岩手県宮古市に取材に行ってきた。
今回は藤原埠頭にある、がれきの仮置き場を見せてもらった。
この日は快晴。気温は14℃。放射線量は0.06μSv/h。
がれきの山を目の前にすると、どうしても言葉につまった。この現場の担当者によると、震災以後、現在までの間に片づいたがれきは、いまだ全体の10%程度という。
いまでも時々、がれきの中からアルバムや文集などが見つかる。その都度、交番に届け、なるべく本人の手に渡るようにしている。がれきを全部まとめて粉砕できれば効率的だろうが、そうはいかない。だからひとつひとつ手作業で仕分けを行っているそうだ。途方もない作業量に、聞くだけで気が遠くなりそうだった。
がれきはゴミではない。ゴミではなくて、誰かの思い出だし、活用できる資源だ。だから大変だ。そしてこの仮置き場には、それが20万トンある。
この仮置き場には、鹿島建設によるがれき処理のための大掛かりな設備があった。人力で選別したがれきを粉砕し、ふるいわけ、可燃物と不燃物、「復興資材」などによりわける。「復興資材」は見たところ細かい土砂のような感じ。建築資材の一部に利用できるそうだが、このままでは塩分濃度が濃いため、活用方法はまだ検討中とのこと。

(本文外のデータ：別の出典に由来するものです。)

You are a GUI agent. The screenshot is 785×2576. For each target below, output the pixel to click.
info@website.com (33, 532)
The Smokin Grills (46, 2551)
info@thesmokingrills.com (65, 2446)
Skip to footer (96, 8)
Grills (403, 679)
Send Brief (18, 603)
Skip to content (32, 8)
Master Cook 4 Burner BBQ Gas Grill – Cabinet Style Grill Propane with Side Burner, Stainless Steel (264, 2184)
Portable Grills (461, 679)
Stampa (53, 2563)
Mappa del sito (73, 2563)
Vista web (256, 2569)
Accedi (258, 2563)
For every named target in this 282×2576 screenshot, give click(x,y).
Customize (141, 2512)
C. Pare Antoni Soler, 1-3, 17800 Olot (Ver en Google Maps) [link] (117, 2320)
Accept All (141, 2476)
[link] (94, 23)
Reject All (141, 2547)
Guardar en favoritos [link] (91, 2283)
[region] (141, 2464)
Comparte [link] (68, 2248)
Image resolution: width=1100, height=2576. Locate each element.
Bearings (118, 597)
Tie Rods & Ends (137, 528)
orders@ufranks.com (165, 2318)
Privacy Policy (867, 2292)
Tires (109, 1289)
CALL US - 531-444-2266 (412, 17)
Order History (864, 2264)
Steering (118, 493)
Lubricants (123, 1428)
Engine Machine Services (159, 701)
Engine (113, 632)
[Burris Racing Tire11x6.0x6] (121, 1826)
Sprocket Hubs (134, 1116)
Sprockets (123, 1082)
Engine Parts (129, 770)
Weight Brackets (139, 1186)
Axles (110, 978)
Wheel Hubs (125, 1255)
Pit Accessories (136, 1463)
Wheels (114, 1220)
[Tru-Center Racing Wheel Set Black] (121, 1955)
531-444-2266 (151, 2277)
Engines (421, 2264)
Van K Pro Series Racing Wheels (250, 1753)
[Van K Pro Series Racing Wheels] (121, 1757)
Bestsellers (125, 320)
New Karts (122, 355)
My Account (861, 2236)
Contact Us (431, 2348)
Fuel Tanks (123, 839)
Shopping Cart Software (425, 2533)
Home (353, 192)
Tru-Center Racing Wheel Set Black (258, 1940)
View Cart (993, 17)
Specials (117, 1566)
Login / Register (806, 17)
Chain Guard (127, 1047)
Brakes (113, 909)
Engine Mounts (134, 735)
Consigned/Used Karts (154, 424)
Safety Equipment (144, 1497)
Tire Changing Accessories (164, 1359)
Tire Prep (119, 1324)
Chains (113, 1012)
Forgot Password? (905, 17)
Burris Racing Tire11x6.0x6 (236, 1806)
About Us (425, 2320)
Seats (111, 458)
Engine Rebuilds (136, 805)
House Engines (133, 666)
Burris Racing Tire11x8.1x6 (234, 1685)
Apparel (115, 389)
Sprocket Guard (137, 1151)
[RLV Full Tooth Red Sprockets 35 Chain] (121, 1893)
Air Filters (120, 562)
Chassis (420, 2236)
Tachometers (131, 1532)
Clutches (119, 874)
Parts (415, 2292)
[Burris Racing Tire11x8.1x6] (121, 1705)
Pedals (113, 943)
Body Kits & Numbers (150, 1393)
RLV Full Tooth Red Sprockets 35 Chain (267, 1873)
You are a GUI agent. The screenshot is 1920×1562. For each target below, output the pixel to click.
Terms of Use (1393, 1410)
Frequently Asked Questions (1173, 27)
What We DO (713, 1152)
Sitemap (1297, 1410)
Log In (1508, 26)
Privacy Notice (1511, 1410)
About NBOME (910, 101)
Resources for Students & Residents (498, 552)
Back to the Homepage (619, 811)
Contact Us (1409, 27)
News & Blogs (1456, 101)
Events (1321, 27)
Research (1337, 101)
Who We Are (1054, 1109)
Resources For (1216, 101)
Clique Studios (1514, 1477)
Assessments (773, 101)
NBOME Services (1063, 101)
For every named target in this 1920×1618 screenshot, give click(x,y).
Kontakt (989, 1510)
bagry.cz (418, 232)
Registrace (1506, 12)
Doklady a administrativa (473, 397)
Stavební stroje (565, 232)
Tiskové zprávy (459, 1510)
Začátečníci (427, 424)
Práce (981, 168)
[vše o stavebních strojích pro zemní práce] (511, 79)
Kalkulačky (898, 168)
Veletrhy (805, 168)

がれきの山の内部の温度を測ると、70~90℃あるそうだ。津波によっていったん海の底に引きずり込まれたがれきは、プランクトンを連れて地上に戻った。がれきの山の内側で、プランクトンが活発に活動していて、熱を発している。引火の危険もあるし、衛生上の問題も山積みだ。これから夏になれば、ハエや蚊、さまざまな虫が発生する。作業員の方々は、皆破傷風のワクチンを打っているそうだ。
仮置き場の裏手は、海だった。日の光を受けて波が輝いていた。そこに高校生カップルがやってきて、堤防沿いに歩いて行った。学校帰りのデートだろうと思う。もしかしたら仮設住宅に住んでいて、人目につかないところを探すのに苦労しているのかもしれないな、と想像したりした。
がれきの受け入れについては、私自身は賛成派だ。どうしてこれを打ち捨てられると思うのか、そのほうが不思議だ。放射線量を測定し、問題がないと分かっているものであれば、拒否する理由はどこにもない。